Avec son film simplement intitulé « Ouistreham », Emmanuel Carrère propose une adaptation assez libre de ce récit qui a fait date dans l’histoire journalistique. Comme il n’est pas le maître du réalisme cru comme peuvent l’être les frères Dardenne (et de manière encore plus magistrale d’un Ken Loach outre-manche), le réalisateur décide d’emprunter judicieusement une autre voie. Il ne se focalisera donc pas uniquement sur une démonstration à tout crin de la cruauté absurde des « règles » du travail sous-qualifié et de la dureté du quotidien de ceux qui les subissent, mais souhaitera aussi mettre en lumière, à travers des portraits aussi subtils que touchants, la solidarité entre des déclassés (au mieux anonymes, au pire méprisés de tous) que seuls les liens humains qui les unissent peuvent raccrocher à une existence par ailleurs privée de sens et d’avenir.
Afin de restituer ces portraits sensibles et rugueux avec le plus de justesse possible, le réalisateur fait le choix également très judicieux de recourir uniquement à des non-professionnels (tous formidables) pour incarner les personnages, à l’exception de Juliette Binoche, toujours vraie, crédible et lumineuse, y compris quand elle nettoie les chiottes des cabines des ferries, en commentant que certains ne se donnent même pas la peine de tirer la chasse d’eau « quand ils chient ou quand ils gerbent ».

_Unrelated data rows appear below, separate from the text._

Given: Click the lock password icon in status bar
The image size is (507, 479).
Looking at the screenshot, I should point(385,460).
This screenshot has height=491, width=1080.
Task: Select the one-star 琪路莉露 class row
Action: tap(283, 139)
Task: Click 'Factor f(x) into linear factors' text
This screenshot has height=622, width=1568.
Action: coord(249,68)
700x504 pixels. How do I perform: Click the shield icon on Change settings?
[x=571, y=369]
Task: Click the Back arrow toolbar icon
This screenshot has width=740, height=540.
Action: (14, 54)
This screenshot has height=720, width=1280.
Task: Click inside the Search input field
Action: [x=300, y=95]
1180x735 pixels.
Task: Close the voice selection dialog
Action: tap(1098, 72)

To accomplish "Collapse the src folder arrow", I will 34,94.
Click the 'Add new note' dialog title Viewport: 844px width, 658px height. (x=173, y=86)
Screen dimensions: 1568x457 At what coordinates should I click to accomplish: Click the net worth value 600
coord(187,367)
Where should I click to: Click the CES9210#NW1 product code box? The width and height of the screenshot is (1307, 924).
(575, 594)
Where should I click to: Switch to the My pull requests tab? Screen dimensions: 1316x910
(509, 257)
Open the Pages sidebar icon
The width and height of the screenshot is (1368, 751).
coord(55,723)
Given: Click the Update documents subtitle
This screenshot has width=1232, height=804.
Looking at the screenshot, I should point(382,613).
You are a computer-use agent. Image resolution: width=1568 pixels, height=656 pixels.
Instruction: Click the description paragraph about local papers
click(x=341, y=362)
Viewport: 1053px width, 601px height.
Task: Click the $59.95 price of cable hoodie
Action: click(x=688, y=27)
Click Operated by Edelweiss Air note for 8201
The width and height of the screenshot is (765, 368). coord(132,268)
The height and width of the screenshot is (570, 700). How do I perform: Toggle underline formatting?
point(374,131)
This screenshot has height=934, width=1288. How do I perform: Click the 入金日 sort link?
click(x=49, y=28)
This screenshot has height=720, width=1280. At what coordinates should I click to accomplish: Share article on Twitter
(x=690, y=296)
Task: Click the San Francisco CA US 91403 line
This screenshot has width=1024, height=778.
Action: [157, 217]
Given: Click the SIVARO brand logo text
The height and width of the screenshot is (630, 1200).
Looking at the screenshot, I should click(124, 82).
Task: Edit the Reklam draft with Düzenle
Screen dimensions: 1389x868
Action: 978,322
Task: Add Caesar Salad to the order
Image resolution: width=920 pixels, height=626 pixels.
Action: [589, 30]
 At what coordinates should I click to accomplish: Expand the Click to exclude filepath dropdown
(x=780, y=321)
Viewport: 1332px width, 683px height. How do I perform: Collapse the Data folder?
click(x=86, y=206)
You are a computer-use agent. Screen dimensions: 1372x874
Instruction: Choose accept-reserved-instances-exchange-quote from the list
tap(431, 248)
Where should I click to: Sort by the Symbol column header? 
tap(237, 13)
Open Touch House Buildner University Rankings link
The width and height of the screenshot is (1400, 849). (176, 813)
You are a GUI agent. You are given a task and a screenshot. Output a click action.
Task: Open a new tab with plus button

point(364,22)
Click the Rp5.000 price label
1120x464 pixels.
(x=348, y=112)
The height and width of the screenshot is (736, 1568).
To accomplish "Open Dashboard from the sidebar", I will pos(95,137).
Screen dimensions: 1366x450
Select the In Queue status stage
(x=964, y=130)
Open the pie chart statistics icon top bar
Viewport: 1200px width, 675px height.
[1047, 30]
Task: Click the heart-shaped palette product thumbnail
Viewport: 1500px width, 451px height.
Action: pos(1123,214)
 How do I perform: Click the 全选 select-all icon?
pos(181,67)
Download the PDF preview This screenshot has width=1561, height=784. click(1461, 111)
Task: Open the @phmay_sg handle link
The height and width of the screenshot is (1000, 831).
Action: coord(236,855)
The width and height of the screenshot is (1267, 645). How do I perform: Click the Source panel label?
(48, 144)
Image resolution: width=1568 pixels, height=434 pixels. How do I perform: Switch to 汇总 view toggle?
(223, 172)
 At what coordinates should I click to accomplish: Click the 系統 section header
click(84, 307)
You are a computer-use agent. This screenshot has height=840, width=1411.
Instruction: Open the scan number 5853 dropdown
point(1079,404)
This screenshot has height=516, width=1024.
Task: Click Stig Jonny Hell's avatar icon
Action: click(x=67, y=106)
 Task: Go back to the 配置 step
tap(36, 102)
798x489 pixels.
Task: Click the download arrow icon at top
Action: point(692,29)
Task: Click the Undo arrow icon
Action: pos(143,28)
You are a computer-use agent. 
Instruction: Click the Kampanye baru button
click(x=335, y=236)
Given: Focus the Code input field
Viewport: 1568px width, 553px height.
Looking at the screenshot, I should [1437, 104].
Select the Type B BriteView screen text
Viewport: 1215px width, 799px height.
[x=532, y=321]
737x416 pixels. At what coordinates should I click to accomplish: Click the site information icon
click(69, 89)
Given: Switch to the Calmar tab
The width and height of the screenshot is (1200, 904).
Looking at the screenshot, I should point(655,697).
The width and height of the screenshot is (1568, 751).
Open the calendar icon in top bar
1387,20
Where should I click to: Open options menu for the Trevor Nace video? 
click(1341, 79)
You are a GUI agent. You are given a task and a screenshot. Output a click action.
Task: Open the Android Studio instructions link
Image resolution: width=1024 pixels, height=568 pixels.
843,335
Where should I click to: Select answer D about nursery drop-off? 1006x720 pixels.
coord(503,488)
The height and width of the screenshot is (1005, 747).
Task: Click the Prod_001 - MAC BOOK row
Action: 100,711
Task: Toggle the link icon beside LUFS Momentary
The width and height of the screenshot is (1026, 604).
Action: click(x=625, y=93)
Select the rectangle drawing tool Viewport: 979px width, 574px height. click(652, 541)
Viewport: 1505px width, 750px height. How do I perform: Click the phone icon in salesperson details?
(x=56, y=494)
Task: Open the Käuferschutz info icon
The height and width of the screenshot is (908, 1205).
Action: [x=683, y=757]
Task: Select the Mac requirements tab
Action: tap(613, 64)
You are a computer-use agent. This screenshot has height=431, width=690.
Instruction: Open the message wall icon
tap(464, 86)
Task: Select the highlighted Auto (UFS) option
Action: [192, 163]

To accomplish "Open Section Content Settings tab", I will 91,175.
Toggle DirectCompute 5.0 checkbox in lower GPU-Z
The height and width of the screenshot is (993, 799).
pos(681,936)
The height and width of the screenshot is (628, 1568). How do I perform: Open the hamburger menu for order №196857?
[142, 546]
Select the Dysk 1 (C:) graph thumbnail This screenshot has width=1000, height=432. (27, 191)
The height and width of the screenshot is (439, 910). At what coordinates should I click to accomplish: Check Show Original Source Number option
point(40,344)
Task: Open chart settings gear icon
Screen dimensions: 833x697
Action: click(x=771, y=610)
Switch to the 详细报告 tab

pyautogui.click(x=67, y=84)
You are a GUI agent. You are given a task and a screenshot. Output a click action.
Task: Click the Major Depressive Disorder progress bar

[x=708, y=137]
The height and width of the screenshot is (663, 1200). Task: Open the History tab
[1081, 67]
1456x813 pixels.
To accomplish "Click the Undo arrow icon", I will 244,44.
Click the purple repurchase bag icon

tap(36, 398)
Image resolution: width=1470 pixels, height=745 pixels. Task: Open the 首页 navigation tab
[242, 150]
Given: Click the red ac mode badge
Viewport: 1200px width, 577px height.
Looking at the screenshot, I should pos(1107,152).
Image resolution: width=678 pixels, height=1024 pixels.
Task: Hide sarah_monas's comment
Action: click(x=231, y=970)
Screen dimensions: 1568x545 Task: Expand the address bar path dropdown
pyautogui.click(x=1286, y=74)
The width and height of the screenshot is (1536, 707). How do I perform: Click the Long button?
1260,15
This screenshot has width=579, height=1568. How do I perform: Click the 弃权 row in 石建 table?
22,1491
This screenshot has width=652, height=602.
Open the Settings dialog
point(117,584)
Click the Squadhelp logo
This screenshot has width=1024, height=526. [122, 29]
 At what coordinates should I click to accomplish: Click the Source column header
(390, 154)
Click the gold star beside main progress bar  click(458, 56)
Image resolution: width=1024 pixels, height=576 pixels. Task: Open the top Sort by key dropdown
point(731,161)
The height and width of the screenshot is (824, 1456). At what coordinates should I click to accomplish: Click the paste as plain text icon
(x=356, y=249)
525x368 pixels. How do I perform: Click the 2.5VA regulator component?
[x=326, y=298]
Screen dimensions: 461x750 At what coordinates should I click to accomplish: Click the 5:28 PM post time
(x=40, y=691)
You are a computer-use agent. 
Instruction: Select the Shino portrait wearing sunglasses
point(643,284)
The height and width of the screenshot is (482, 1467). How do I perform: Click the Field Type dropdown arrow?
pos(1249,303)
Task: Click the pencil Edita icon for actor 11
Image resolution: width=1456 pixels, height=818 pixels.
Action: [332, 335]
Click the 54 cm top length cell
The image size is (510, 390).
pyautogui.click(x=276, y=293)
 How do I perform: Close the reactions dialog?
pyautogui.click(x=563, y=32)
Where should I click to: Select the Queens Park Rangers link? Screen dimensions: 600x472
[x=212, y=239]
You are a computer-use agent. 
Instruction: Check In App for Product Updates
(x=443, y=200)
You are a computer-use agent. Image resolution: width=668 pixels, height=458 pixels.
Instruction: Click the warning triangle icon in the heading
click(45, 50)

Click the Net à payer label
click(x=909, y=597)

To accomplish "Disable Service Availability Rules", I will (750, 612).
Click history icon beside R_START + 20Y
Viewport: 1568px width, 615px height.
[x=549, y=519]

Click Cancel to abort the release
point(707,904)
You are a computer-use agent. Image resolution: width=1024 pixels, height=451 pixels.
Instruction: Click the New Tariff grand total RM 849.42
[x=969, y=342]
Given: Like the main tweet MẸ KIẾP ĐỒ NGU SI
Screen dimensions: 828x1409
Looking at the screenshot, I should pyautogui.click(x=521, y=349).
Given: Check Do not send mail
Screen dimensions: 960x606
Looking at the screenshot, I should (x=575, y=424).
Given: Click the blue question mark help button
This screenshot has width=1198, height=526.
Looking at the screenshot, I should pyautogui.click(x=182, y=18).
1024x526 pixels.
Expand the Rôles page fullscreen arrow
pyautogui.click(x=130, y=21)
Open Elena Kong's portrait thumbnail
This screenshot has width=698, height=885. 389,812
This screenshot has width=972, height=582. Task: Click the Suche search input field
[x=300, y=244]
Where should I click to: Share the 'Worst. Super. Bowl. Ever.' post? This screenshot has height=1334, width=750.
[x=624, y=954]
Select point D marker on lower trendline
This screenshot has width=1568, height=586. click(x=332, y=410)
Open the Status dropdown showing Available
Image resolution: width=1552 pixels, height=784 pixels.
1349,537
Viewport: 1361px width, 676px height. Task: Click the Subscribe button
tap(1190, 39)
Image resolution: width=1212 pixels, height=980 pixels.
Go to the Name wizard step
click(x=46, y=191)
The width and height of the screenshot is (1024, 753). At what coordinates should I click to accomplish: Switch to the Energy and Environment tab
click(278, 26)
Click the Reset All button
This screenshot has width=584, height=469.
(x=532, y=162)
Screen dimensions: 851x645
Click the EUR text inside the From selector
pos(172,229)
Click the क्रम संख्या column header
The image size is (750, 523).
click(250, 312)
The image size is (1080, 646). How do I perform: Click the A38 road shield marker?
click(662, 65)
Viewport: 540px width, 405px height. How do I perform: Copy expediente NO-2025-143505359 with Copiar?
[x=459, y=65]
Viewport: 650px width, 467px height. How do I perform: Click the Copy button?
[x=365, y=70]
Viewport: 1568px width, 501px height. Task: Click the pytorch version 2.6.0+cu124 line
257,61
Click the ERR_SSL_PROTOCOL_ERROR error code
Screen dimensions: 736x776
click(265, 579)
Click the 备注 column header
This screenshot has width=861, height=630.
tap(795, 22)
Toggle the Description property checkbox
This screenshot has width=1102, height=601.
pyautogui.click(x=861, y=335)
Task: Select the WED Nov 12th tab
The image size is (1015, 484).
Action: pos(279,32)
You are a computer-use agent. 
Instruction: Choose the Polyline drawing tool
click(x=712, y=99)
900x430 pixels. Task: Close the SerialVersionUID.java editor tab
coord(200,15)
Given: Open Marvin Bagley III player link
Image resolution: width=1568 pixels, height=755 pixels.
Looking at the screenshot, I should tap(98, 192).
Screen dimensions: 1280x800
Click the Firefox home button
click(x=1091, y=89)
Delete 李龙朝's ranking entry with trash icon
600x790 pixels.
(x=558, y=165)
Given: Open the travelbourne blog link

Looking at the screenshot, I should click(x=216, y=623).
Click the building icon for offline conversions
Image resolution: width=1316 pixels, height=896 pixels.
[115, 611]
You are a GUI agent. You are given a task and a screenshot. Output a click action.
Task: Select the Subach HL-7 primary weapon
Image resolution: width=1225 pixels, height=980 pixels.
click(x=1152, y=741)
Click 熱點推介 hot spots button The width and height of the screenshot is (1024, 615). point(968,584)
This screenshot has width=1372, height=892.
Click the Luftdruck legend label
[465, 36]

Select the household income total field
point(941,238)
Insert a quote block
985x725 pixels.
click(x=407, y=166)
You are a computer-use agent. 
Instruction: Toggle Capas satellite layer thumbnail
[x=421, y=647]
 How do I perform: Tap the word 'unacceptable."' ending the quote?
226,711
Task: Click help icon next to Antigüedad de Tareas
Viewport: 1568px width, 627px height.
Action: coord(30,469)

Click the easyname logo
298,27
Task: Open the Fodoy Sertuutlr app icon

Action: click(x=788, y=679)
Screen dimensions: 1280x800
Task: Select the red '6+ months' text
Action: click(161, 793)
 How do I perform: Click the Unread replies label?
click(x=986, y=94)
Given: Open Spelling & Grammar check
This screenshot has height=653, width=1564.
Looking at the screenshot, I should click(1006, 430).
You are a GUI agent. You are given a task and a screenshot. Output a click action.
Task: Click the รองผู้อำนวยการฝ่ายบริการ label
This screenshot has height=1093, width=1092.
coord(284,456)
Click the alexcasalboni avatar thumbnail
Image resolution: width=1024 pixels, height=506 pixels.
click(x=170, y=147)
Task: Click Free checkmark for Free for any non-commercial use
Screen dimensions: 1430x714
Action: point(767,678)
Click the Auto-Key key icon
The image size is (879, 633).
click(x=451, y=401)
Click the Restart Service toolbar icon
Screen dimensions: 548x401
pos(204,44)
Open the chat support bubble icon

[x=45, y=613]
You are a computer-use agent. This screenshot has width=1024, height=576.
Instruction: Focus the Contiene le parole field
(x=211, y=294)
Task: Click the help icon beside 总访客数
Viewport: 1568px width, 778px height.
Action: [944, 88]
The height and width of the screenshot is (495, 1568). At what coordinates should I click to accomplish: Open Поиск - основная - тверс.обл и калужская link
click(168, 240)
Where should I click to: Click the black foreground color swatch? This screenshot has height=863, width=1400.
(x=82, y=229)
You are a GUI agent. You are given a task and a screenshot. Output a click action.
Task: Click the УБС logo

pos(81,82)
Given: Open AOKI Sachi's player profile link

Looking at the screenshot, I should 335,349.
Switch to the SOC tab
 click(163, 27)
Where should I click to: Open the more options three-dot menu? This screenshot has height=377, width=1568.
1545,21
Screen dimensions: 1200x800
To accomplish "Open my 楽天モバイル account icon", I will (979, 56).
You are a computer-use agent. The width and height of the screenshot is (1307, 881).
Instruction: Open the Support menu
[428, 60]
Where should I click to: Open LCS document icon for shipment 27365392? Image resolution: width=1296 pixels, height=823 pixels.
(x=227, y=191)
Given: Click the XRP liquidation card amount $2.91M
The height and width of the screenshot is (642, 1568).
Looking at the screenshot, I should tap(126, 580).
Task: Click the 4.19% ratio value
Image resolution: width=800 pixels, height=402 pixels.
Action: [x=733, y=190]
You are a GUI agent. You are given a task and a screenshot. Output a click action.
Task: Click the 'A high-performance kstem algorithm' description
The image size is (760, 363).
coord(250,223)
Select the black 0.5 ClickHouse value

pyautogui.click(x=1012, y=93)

Ainsi, tout le monde en prend pour son grade : les patrons de sociétés (avec leur soif de profit) et l’Etat (avec ses mesures anti-sociales) ne sont pas les seuls à se conduire mal… il y a aussi malheureusement tout un chacun qui se complaît à ignorer les « petites mains » très maigrement payées pour assurer le confort de ceux qui ont les moyens de profiter de services (et de voyager en l’occurrence). Parmi ceux qui ont passé la nuit dans une cabine de la Brittany ferries et qui arrivent au petit matin à Ouistreham, lesquels n’ont pas été saisis et honteux de croiser, à la sortie du bateau, ces « escadrons du nettoyage » composés de visages gris et fatigués, qui se pressent pour accomplir leur tâche dans le temps qui leur est imparti (4 minutes par cabine), sous peine d’être virés ?
Autre élément intéressant du film : la nécessité de trahir pour traduire. Marianne Winckler (l’écrivain interprétée par Juliette Binoche) doit en effet se faire embaucher sous une fausse identité et ne jamais révéler qui elle auprès des personnes avec lesquelles elle noue des liens d’amitié pour mieux dénoncer leurs conditions. Le paradoxe de devoir mettre en œuvre une trahison humainement pénible (impardonnable pour Christèle, une jeune mère taiseuse qui élève seule ses trois enfants et qui s’attache sincèrement à la nouvelle recrue) au service d’une cause juste est bien vu.
On note enfin de jolies scènes de liberté et de découverte pour la jeune Christèle et ses trois enfants que Marianne emmène à la plage. S’étend alors devant eux la mer à proximité qu’ils n’avaient pour ainsi dire jamais remarquée. Car seul existe ce qui est regardé. A l’instar de ces anonymes qui deviennent visibles et qui se mettent comme par magie à exister dans l’œil de la caméra qui les filme et dans celui des spectateurs qui regardent les images qui ont été captées. ( )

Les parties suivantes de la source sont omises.